Triangle \( A B C \), with the following coordinate plane. - \( A B \) is on a vertical line. - P is a right angle. - The slope of AC is 5 . What are possible coordinates for

To find possible coordinates for triangle \( ABC \) given the conditions, let's define the points based on the information provided: 1. **Point A**: Let's place point \( A \) at coordinates \( (x_A, y_A) \). 2. **Point B**: Since \( AB \) is on a vertical line, point \( B \) will have the same \( x \)-coordinate as point \( A \).

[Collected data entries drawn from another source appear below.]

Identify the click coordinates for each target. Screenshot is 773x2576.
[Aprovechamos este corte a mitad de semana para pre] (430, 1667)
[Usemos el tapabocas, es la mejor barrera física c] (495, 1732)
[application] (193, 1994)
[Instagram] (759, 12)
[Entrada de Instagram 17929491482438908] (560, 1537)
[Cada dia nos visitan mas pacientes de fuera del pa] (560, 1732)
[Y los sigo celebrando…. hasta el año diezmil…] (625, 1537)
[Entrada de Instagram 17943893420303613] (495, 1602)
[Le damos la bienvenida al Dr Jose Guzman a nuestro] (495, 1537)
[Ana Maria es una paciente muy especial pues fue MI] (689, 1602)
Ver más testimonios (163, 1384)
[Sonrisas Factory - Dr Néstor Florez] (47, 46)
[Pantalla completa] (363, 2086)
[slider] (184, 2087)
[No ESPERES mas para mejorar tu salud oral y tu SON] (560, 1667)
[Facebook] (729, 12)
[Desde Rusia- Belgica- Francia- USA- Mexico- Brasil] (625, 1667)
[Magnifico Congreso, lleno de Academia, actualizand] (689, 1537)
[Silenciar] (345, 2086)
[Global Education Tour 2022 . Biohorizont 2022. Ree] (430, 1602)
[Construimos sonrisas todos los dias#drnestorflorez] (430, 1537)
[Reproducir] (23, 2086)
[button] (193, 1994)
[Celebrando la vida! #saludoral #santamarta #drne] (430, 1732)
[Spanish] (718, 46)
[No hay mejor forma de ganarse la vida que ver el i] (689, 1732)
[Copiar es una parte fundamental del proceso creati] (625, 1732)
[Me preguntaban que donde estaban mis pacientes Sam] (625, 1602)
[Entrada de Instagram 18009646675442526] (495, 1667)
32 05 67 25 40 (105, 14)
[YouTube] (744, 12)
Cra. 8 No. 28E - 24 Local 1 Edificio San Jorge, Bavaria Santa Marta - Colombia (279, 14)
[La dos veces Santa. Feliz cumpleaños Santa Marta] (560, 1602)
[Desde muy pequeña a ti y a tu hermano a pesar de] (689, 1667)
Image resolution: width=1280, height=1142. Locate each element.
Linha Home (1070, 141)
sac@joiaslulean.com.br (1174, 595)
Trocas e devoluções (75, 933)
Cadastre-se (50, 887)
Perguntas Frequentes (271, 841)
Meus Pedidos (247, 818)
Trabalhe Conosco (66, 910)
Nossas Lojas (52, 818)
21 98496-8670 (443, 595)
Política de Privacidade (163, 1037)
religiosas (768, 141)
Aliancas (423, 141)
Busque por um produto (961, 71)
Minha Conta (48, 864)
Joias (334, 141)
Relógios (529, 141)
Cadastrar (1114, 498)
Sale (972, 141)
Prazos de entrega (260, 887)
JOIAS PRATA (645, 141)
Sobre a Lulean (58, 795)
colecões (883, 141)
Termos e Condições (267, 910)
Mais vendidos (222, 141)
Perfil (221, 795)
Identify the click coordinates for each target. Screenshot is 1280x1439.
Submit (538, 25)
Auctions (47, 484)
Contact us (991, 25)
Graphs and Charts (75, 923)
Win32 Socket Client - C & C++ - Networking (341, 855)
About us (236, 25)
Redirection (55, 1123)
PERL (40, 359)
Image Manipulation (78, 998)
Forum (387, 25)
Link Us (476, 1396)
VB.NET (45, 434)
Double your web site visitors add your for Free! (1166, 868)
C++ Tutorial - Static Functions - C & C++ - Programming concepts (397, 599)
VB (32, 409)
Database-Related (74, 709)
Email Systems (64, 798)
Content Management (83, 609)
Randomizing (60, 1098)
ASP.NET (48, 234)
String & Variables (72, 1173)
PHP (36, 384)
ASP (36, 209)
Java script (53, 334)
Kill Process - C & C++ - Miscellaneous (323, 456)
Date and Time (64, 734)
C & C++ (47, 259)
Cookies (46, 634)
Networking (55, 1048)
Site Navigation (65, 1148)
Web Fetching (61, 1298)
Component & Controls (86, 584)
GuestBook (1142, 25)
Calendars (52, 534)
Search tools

Therefore, we can denote point \( B \) as \( (x_A, y_B) \). 3. **Point C**: We need to find the coordinates of point \( C \) such that angle \( P \) (which we assume is at point \( A \)) is a right angle, and the slope of line \( AC \) is 5. ### Step 1: Determine the slope of line \( AC \) The slope of line \( AC \) is given by the formula: \[ \text{slope of } AC = \frac{y_C - y_A}{x_C - x_A} \] Given that the slope is 5, we can set up the equation: \[ \frac{y_C - y_A}{x_C - x_A} = 5 \] This can be rearranged to: \[ y_C - y_A = 5(x_C - x_A) \] Thus, we can express \( y_C \) in terms of \( x_C \): \[ y_C = 5(x_C - x_A) + y_A \] ### Step 2: Determine the coordinates of point B Since \( AB \) is vertical, we can choose any \( y_B \) value. For simplicity, let's assume \( y_B = y_A + d \) where \( d \) is some positive distance. Thus, point \( B \) can be represented as: \[ B = (x_A, y_A + d) \] ### Step 3: Determine the coordinates of point C To ensure that angle \( P \) at point \( A \) is a right angle, we need to ensure that the lines \( AB \) and \( AC \) are perpendicular. The slope of line \( AB \) is undefined (vertical), and for \( AC \) to be perpendicular to \( AB \), the slope of \( AC \) must be 0 (horizontal). However, since we have a slope of 5, we need to ensure that the coordinates of \( C \) are such that the angle at \( A \) remains a right angle. ### Example Coordinates Let's choose specific coordinates for \( A \): - Let \( A = (0, 0) \). - Let \( B = (0, 3) \) (choosing \( d = 3 \)). - Now, we can find \( C \) using the slope condition. If we let \( x_C = 1 \): \[ y_C = 5(1 - 0) + 0 = 5 \] Thus, we have: - \( A = (0, 0) \) - \( B = (0, 3) \) - \( C = (1, 5) \) ### Conclusion The possible coordinates for triangle \( ABC \) could be: - \( A(0, 0) \) - \( B(0, 3) \) - \( C(1, 5) \) This satisfies the conditions of the problem: \( AB \) is vertical, angle \( P \) is a right angle, and the slope of \( AC \) is 5.